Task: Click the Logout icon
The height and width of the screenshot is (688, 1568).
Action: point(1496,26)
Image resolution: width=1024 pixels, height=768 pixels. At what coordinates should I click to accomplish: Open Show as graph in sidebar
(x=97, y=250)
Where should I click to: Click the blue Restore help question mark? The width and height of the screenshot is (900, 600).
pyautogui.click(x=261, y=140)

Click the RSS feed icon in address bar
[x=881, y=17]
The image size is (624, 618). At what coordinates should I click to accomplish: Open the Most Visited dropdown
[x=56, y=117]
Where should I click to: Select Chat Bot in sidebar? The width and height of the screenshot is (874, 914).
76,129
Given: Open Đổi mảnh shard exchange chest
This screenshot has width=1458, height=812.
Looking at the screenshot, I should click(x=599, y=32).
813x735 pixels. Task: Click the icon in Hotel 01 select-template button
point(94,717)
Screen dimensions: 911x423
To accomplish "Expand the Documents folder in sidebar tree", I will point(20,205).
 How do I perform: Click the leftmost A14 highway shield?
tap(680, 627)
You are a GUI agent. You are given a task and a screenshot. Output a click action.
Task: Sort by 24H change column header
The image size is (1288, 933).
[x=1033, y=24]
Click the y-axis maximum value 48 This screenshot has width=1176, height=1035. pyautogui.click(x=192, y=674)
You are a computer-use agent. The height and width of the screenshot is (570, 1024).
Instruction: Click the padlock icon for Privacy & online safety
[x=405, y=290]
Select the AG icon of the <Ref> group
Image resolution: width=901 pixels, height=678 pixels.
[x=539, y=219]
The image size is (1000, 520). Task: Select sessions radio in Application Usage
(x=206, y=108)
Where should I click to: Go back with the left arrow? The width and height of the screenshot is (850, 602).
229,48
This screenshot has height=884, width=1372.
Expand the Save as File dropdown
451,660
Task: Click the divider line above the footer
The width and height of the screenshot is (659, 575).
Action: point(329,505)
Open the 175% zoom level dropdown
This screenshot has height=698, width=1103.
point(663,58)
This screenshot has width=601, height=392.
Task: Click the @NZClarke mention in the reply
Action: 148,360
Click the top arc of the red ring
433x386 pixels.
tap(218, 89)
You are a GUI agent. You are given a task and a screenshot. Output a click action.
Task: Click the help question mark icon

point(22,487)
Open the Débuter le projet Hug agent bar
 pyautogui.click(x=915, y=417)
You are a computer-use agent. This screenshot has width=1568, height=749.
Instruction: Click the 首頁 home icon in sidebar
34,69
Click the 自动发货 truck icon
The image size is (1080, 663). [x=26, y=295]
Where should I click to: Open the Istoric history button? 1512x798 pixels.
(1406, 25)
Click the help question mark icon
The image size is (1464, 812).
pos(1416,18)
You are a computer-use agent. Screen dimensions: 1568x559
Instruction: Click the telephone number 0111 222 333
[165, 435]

About this task
Filter the preceding entries down to the lines with "dimensions".

Solution for this problem
Screen dimensions: 911x423
You are a computer-use agent. Screen dimensions: 1568x559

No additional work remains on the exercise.